Wakil Tetap RI untuk PBB di Wina, Dubes Dr. Darmansjah Djumala, menyatakan praktik kejahatan pencurian perikanan mengurangi stok ikan dunia sekitar 90,1%.
Koordinator Fungsi Politik KBRI/PTRI Wina, Zaim A. Nasution kepada Antara London, Minggu (28/5/2017) menyebutkan, Dubes Darmansjah Djumala terus menyuarakan upaya pencegahan kejahatan perikanan di dalam forum PBB.
Dikatakan, jika kejahatan pencurian perikanan dapat ditekan, tingkat ekploitasi ikan di Indonesia akan mengalami penurunan, yang pada akhirnya memungkinkan Indonesia meningkatkan stok ikan nasional dan pada gilirannya dapat meningkatkan ekspor.
Hal ini merupakan bentuk pengejawantahan visi nasional untuk menjadikan Indonesia sebagai poros maritim dunia, ujarnya.
Baca Juga
Kejahatan perikanan berkembang menjadi kejahatan transnasional yang sangat serius dan terorganisir.
Banyak pihak yang melakukan kejahatan pencurian ikan terlibat juga dalam aktivitas kejahatan transnasional terorganisir lainnya seperti pencucian uang, suap, penyelundupan obat-obatan terlarang (narkoba), penyeludupan senjata, perdagangan orang, kerja paksa, kejahatan perpajakan, penyelundupan barang, dan sebagainya.
Memerangi kejahatan transnasional yang terorganisasir tentunya perlu dilaksanakan melalui kerja sama antarnegara. Oleh karena itu Indonesia memandang perlu perjuangkan isu ini ke tingkat dunia, utamanya melalui PBB, lanjut Djumala.
"Kita memanfaatkan momentum Sidang CCPCJ ke-26 untuk menyerukan PBB dan masyarakat internasional perlu memberikan perhatian lebih serius terhadap fenomena global kejahatan perikanan," katanya.
Indonesia berhasil memperoleh dukungan negara-negara friends of fisheries, yakni negara-negara yang memiliki laut yang luas dan legitimate rights untuk mengelola sumber daya lautnya, untuk menyampaikan pernyataan bersama meminta PBB mengedepankan pembahasan isu ini.
Friends of fisheries merupakan kelompok negara (lintas wilayah) yang menaruh keprihatinan terhadap maraknya kejahatan perikanan, seperti Indonesia, Norwegia, Kosta Rika, Ekuador.
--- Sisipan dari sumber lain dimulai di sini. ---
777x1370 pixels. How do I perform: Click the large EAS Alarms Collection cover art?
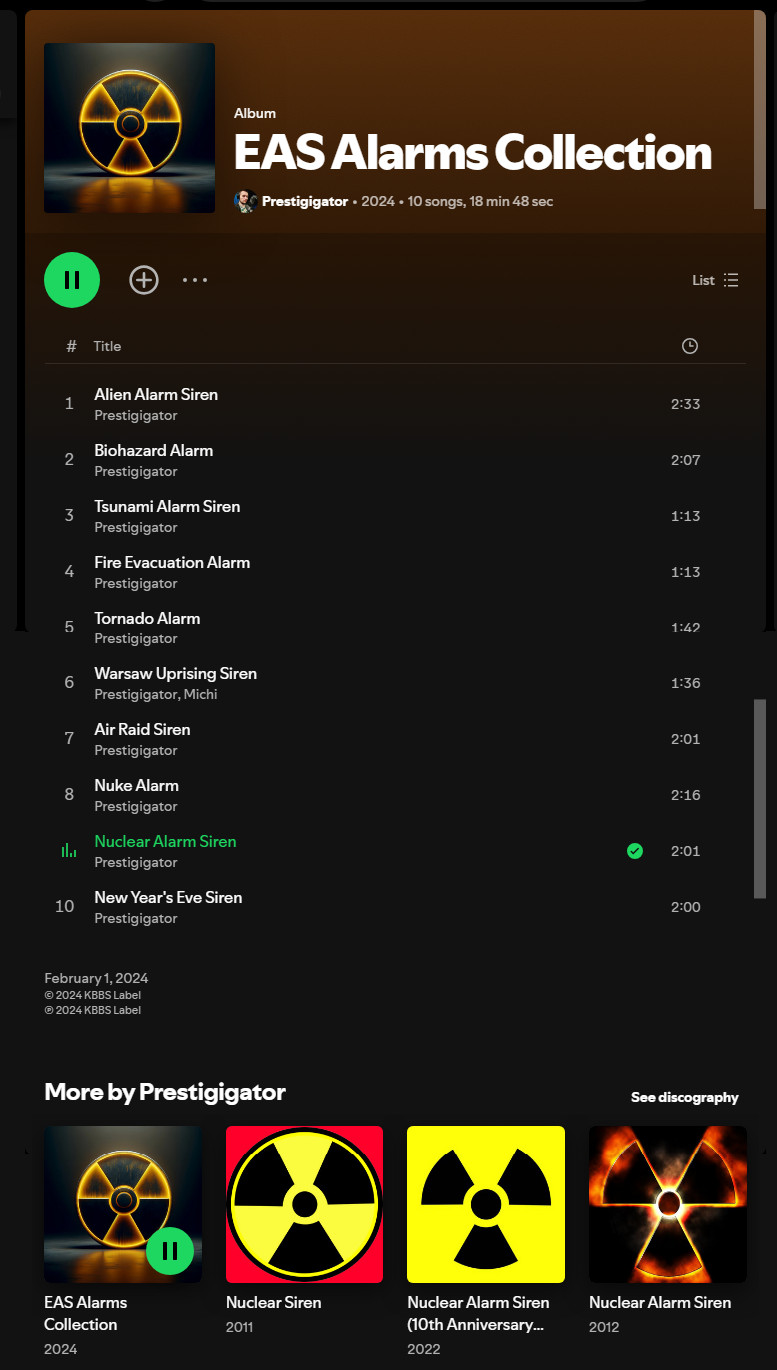[x=130, y=128]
Pada kesempatan tersebut Ketua Delegasi Indonesia Hakim Agung Salman Luthan, menyampaikan pernyataan bersama negara friends of fisheries. Ia menegaskan pentingnya masyarakat internasional memberikan perhatian terhadap kejahatan transnasional terorganisir di bidang perikanan.
Disampaikan pula bahwa perhatian masyarakat internasional terhadap kejahatan itu masih terbilang rendah meskipun dampak negatif kejahatan perikanan merugikan banyak negara.
Keadaan tersebut diperburuk oleh rendahnya komitmen nyata negara untuk memerangi kejahatan tersebut. Namun demikian, proses yang ditempuh tentunya masih panjang dan tidak semudah membalikkan telapak tangan.
"Tapi komitmen kuat dan teguh untuk terus mengawal dan memperjuangkan isu ini di PBB," tegas Djumala.
CCPCJ dibentuk tahun 1992 oleh the Economic and Social Council (ECOSOC) melalui Resolusi dan berfungsi sebagai policy-making body di bawah PBB bidang pencegahan kejahatan dan peradilan pidana.
CCPCJ memiliki mandat memperkuat langkah internasional dalam memerangi kejahatan nasional dan transnasional serta meningkatkan sistem administrasi peradilan pidana yang efektif dan berkeadilan.
Sidang CCPCJ dilaksanakan setahun sekali sejak tahun 1992, memberikan kontribusi dalam memperkuat kebijakan nasional dan internasional bidang pencegahan kejahatan dan peradilan pidana.